(Records)
☆ ☆ ☆
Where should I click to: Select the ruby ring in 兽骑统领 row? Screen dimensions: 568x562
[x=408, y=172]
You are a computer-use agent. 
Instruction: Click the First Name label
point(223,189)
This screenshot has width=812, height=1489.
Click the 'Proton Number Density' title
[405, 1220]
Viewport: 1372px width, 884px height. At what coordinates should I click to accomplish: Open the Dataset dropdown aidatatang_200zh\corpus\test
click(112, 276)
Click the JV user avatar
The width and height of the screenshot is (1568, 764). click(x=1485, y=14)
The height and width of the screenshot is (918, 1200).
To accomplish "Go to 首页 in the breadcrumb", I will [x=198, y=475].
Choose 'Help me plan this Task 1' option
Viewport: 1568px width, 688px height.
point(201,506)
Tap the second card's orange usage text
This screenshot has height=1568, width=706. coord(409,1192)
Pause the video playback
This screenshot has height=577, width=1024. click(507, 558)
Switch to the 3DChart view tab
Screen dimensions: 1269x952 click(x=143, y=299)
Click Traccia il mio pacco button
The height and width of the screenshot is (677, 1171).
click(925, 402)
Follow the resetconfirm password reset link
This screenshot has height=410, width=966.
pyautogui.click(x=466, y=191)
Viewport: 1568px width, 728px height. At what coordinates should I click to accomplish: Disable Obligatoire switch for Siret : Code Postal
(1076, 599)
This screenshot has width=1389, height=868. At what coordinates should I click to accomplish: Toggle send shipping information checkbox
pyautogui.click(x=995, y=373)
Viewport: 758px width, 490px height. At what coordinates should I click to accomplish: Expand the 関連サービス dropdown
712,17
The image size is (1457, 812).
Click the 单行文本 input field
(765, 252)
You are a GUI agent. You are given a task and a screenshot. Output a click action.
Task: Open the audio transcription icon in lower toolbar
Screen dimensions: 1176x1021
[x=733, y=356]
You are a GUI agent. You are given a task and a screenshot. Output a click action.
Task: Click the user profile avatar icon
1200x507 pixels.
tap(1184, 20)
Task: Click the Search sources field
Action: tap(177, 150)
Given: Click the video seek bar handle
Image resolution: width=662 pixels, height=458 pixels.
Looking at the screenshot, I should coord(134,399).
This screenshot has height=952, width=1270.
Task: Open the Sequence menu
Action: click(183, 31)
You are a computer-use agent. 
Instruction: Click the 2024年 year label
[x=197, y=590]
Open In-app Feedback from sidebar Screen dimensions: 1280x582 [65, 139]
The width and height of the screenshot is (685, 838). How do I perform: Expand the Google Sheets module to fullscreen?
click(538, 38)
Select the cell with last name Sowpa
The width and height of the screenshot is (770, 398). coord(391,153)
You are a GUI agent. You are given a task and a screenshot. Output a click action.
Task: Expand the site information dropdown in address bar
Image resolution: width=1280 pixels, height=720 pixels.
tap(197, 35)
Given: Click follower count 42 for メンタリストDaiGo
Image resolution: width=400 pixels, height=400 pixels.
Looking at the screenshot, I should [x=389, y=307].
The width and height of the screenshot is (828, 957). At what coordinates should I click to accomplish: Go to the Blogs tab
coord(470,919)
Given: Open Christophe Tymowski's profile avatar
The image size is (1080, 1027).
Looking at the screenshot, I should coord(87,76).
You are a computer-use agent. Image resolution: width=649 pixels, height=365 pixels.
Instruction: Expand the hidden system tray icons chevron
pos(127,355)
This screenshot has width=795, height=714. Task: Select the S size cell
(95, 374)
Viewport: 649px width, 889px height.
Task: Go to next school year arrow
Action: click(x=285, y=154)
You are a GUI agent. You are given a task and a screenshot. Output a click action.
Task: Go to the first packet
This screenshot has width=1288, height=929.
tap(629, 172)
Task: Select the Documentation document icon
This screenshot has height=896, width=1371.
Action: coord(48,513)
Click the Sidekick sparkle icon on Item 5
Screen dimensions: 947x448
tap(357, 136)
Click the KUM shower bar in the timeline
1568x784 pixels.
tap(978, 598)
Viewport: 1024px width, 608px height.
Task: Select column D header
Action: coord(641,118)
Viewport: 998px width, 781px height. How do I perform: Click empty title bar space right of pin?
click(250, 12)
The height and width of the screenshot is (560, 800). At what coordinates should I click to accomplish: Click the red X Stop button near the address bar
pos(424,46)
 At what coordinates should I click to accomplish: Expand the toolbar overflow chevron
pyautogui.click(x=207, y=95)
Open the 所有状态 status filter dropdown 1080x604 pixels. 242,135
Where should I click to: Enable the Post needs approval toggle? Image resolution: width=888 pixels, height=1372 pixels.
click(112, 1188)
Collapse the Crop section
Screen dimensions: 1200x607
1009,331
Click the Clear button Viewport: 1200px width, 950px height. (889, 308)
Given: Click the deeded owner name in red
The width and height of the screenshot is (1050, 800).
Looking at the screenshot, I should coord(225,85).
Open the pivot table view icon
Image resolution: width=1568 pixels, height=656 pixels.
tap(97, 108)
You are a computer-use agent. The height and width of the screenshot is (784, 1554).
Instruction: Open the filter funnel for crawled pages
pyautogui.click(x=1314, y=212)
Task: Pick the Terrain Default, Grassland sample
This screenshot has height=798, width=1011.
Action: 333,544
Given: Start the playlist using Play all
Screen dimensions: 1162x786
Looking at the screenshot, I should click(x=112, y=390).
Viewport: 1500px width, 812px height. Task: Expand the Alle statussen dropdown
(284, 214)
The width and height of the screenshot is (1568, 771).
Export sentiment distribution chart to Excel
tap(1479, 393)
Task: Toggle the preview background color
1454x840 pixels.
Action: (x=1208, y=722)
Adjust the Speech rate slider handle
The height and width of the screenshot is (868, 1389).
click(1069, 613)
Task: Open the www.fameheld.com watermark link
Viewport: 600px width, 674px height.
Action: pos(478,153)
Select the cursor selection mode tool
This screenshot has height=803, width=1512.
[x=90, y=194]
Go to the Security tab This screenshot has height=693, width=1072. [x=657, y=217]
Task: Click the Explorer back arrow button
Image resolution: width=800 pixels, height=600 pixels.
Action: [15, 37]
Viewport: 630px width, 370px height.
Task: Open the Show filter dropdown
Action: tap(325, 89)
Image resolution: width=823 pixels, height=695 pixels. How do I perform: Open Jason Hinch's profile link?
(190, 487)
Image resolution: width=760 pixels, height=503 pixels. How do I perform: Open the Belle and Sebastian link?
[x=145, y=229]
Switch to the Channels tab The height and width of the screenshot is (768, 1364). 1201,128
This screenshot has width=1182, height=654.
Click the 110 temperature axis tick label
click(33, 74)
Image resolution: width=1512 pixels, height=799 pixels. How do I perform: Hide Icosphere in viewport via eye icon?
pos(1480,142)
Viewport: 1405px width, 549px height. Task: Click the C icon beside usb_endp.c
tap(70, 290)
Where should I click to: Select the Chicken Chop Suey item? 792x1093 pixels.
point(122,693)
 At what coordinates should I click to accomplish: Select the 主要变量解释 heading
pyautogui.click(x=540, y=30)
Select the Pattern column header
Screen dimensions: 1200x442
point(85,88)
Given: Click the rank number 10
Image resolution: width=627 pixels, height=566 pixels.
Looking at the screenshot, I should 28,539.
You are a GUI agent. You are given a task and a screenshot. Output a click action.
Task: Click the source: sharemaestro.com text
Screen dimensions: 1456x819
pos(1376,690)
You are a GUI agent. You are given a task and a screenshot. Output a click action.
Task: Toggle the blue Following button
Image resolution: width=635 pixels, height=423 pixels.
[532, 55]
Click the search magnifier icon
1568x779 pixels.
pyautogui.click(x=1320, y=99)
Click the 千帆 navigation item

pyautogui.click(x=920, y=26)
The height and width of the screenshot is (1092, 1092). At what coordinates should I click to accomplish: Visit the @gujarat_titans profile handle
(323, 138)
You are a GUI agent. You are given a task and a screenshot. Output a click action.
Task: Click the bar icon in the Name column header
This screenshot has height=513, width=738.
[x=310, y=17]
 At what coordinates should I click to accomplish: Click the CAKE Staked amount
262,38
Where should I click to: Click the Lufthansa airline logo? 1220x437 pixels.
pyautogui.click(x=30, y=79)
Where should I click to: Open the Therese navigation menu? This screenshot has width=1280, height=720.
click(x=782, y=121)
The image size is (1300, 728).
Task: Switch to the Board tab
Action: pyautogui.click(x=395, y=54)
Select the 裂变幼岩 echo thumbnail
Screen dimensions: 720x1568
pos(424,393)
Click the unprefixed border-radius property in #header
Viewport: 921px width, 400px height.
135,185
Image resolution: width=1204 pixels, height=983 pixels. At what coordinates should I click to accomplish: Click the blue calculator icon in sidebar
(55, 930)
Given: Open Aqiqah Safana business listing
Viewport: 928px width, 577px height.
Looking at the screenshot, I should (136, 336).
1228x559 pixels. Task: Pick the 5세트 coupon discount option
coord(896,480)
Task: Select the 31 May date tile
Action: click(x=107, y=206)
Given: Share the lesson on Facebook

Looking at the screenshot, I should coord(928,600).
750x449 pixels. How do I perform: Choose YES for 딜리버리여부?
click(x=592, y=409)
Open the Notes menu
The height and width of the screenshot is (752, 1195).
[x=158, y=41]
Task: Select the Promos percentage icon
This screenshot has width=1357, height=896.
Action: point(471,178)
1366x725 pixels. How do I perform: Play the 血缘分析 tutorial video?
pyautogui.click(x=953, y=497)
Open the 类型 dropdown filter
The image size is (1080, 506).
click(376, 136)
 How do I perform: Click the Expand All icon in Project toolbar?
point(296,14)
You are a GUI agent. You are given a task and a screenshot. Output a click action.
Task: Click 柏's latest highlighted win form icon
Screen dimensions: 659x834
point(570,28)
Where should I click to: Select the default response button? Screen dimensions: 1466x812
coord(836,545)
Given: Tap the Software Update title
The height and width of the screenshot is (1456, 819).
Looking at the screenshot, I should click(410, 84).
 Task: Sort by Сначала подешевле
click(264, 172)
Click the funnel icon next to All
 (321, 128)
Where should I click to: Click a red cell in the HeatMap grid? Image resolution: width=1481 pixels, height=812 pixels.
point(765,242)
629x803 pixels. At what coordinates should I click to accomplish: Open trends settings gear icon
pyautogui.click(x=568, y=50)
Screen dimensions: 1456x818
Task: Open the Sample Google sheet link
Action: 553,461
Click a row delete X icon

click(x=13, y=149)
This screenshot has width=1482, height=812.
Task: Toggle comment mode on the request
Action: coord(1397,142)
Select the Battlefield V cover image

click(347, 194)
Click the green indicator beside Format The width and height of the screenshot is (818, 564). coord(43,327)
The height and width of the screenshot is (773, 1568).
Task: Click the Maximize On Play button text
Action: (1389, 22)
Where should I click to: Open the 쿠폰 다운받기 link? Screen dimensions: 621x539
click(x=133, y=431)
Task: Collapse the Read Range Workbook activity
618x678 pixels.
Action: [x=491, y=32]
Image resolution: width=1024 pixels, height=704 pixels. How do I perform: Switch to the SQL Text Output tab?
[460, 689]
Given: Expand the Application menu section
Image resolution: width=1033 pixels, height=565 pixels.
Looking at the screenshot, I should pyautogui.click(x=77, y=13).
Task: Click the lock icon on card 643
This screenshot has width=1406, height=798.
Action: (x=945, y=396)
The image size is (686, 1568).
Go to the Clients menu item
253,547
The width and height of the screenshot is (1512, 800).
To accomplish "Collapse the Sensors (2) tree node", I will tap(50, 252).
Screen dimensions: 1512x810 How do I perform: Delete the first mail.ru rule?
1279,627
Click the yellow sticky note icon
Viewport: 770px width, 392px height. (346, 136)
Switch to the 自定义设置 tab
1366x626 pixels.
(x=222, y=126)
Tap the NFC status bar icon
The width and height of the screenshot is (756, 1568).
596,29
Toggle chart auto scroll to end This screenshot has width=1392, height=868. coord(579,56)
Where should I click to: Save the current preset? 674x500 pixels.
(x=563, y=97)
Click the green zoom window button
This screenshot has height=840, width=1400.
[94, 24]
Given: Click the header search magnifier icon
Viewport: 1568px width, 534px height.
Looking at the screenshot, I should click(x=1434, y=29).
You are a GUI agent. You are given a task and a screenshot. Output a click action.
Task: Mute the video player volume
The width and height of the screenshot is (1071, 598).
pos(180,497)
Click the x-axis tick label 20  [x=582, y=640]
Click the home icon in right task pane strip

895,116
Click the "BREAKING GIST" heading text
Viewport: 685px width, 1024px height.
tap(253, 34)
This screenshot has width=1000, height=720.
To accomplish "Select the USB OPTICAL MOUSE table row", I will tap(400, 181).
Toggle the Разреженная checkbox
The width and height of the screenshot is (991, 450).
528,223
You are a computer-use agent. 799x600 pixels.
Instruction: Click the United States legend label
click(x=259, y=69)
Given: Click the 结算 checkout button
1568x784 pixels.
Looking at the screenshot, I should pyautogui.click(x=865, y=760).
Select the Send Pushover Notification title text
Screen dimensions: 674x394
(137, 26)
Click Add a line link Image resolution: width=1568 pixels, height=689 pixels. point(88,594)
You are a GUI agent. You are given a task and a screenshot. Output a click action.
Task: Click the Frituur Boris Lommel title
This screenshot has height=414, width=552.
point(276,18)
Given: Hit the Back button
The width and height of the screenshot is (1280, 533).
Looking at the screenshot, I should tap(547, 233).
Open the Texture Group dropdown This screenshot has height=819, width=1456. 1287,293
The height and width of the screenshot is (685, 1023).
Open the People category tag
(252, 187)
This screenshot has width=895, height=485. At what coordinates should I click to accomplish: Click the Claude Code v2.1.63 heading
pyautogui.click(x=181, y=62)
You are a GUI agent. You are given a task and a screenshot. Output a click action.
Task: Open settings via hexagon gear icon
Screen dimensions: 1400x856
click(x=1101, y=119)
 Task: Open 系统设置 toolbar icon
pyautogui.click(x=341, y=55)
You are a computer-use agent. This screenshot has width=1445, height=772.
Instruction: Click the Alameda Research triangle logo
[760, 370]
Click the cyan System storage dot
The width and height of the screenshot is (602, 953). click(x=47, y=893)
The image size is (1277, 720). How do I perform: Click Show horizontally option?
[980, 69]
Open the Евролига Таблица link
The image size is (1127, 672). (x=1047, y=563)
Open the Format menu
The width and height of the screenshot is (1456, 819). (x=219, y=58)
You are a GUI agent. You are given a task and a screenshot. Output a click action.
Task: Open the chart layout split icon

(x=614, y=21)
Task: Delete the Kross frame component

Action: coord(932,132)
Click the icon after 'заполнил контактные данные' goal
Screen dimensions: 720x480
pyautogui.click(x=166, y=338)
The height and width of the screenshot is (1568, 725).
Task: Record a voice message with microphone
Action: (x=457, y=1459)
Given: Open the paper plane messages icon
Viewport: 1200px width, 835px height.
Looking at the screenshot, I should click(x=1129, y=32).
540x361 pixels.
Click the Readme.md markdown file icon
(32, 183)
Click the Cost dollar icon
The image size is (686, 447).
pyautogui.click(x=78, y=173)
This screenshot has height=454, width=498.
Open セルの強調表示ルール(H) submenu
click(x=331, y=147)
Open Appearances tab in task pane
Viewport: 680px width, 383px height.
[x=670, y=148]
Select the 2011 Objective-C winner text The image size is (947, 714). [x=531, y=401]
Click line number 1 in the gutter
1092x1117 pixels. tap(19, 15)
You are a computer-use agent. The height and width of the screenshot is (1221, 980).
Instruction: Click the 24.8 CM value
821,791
☆ ☆ ☆
__Work to complete__.
Please quote the rows from the line containing "Open the pivot table view icon" through the line containing "Looking at the screenshot, I should click(x=112, y=390).", word for word.

__Answer below__.
Open the pivot table view icon
Image resolution: width=1568 pixels, height=656 pixels.
tap(97, 108)
You are a computer-use agent. The height and width of the screenshot is (784, 1554).
Instruction: Open the filter funnel for crawled pages
pyautogui.click(x=1314, y=212)
Task: Pick the Terrain Default, Grassland sample
This screenshot has height=798, width=1011.
Action: 333,544
Given: Start the playlist using Play all
Screen dimensions: 1162x786
Looking at the screenshot, I should click(x=112, y=390).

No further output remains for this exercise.